Start of Working data

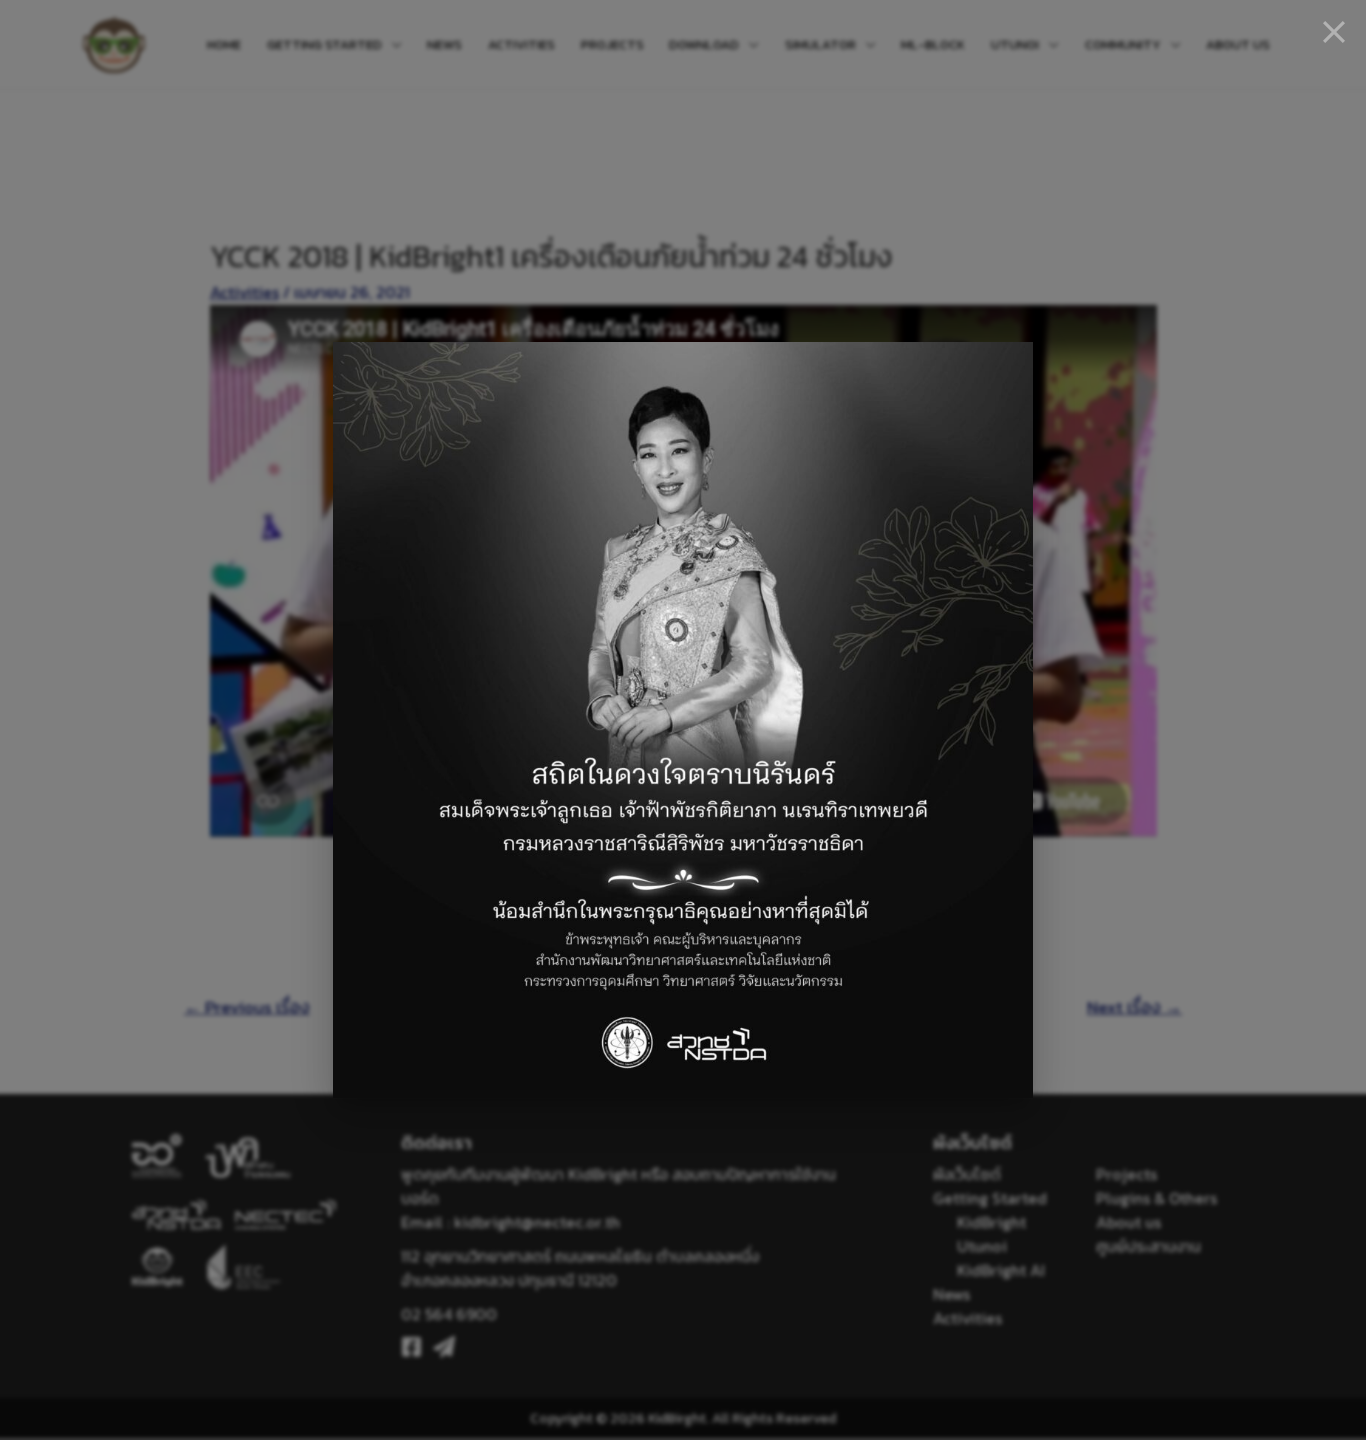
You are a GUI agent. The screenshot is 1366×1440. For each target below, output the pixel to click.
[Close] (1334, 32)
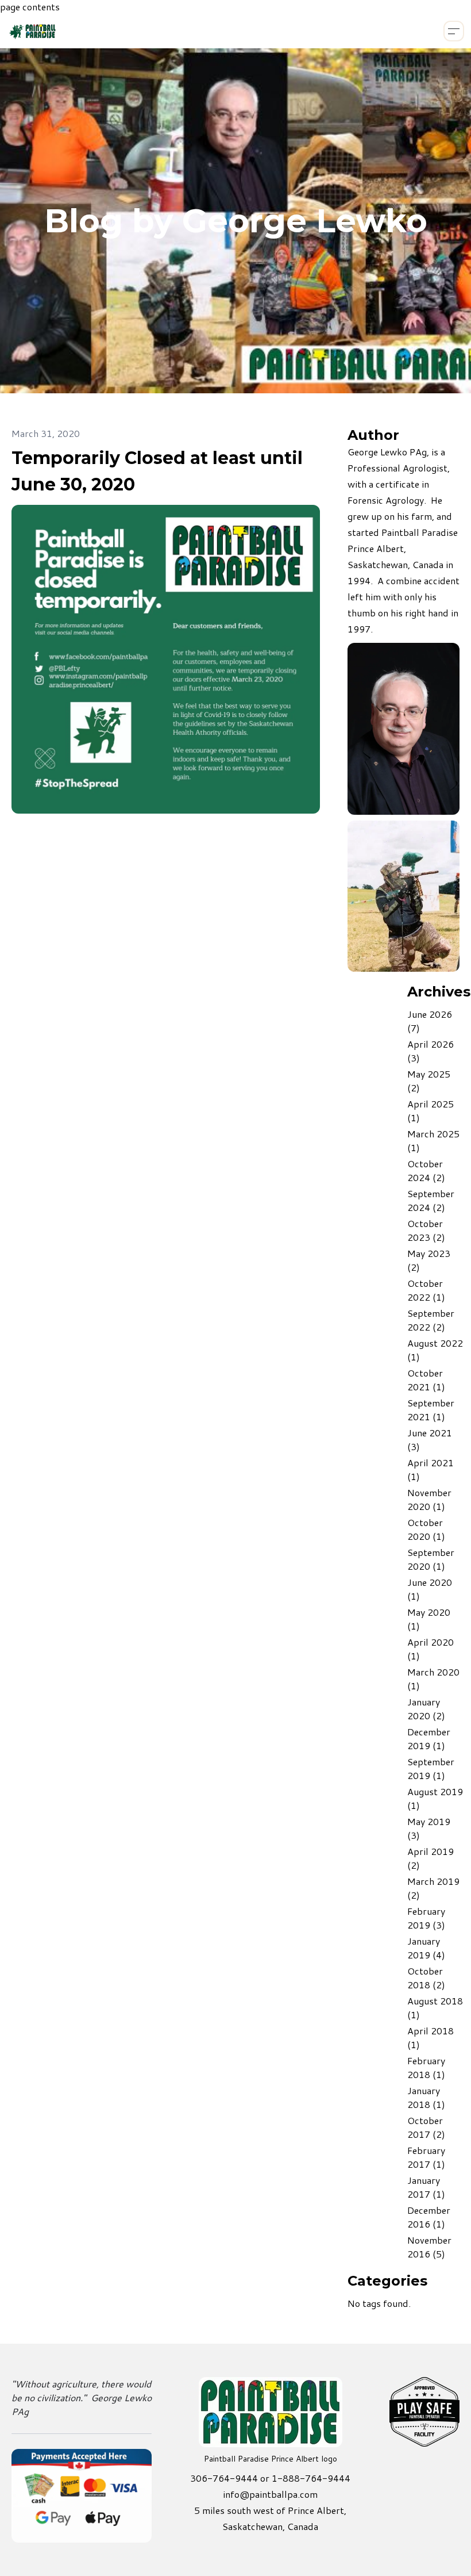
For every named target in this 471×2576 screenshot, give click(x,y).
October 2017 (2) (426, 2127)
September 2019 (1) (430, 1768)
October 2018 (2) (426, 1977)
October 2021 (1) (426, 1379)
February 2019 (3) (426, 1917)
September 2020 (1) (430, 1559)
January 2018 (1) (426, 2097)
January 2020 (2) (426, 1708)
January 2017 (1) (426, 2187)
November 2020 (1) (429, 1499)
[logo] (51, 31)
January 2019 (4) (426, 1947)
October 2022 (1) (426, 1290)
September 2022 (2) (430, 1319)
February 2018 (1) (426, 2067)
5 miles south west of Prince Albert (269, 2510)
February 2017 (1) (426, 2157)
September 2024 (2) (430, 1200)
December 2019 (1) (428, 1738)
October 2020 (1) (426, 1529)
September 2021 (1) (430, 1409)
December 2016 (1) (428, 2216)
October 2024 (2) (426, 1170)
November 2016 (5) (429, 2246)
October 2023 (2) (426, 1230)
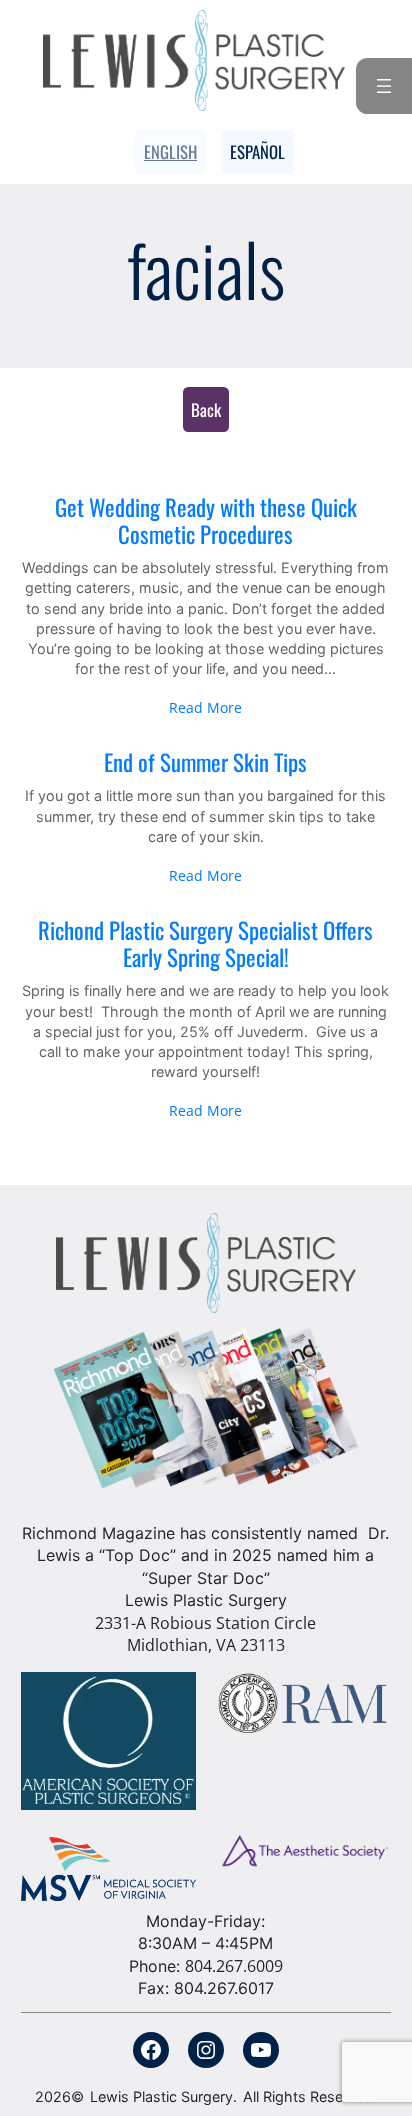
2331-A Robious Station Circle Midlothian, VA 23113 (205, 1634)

End of Working data

Where a line of the records includes "screenshot", copy it.

Answer space
You are a GUI agent. The screenshot is 1366×1440. For each target below, output the pixel to click.
For every named target in this 471×2576 screenshot, give click(x,y).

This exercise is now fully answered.